# start of Record set

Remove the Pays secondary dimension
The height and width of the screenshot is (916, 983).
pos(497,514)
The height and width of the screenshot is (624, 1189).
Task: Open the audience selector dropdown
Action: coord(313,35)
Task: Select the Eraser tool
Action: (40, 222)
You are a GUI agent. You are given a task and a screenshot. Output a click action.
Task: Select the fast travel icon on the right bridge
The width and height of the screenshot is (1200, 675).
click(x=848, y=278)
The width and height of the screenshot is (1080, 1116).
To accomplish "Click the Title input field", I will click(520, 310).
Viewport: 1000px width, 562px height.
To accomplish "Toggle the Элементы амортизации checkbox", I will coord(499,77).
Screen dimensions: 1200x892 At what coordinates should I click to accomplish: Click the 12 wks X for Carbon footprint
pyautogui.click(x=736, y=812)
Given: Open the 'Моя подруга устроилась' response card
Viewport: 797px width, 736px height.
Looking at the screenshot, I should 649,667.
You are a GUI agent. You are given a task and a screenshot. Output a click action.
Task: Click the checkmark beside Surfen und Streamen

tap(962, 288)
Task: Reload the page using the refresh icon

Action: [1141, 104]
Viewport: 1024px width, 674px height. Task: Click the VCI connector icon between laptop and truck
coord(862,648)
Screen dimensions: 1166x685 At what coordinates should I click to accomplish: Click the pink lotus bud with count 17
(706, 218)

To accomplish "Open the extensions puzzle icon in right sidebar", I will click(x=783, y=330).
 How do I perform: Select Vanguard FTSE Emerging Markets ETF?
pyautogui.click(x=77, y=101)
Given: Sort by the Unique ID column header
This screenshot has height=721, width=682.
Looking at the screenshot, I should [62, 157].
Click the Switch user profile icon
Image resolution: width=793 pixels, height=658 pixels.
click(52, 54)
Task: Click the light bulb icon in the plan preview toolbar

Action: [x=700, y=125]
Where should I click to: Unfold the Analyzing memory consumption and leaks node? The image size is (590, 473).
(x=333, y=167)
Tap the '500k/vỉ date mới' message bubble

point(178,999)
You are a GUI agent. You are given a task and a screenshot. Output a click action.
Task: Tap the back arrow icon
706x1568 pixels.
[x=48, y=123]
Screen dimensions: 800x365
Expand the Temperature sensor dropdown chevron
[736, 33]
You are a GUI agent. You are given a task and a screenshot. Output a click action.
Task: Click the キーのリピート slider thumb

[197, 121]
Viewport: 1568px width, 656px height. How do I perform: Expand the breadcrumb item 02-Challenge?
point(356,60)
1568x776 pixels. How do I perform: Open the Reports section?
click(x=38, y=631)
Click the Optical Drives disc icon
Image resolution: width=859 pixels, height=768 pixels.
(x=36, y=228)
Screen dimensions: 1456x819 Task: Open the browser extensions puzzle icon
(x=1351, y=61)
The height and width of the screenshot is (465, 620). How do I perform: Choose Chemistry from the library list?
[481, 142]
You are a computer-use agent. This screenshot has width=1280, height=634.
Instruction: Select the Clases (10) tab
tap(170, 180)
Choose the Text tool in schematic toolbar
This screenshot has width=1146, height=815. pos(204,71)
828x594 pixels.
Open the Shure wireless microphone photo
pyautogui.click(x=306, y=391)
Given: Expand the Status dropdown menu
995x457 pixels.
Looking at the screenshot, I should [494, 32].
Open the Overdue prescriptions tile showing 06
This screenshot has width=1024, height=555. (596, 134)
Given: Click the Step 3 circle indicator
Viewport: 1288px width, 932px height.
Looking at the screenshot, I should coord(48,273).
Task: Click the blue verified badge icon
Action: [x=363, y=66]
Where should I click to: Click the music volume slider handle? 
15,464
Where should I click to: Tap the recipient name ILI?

# end of Record set

Task to complete
Reproduce the rows word for word, beginning with the first line and continuing through the line that contains "Action: [x=700, y=125]", with both of those lines included.

Correct output
Remove the Pays secondary dimension
The height and width of the screenshot is (916, 983).
pos(497,514)
The height and width of the screenshot is (624, 1189).
Task: Open the audience selector dropdown
Action: coord(313,35)
Task: Select the Eraser tool
Action: (40, 222)
You are a GUI agent. You are given a task and a screenshot. Output a click action.
Task: Select the fast travel icon on the right bridge
The width and height of the screenshot is (1200, 675).
click(x=848, y=278)
The width and height of the screenshot is (1080, 1116).
To accomplish "Click the Title input field", I will click(520, 310).
Viewport: 1000px width, 562px height.
To accomplish "Toggle the Элементы амортизации checkbox", I will coord(499,77).
Screen dimensions: 1200x892 At what coordinates should I click to accomplish: Click the 12 wks X for Carbon footprint
pyautogui.click(x=736, y=812)
Given: Open the 'Моя подруга устроилась' response card
Viewport: 797px width, 736px height.
Looking at the screenshot, I should 649,667.
You are a GUI agent. You are given a task and a screenshot. Output a click action.
Task: Click the checkmark beside Surfen und Streamen

tap(962, 288)
Task: Reload the page using the refresh icon

Action: [1141, 104]
Viewport: 1024px width, 674px height. Task: Click the VCI connector icon between laptop and truck
coord(862,648)
Screen dimensions: 1166x685 At what coordinates should I click to accomplish: Click the pink lotus bud with count 17
(706, 218)

To accomplish "Open the extensions puzzle icon in right sidebar", I will click(x=783, y=330).
 How do I perform: Select Vanguard FTSE Emerging Markets ETF?
pyautogui.click(x=77, y=101)
Given: Sort by the Unique ID column header
This screenshot has height=721, width=682.
Looking at the screenshot, I should [62, 157].
Click the Switch user profile icon
Image resolution: width=793 pixels, height=658 pixels.
click(52, 54)
Task: Click the light bulb icon in the plan preview toolbar

Action: [x=700, y=125]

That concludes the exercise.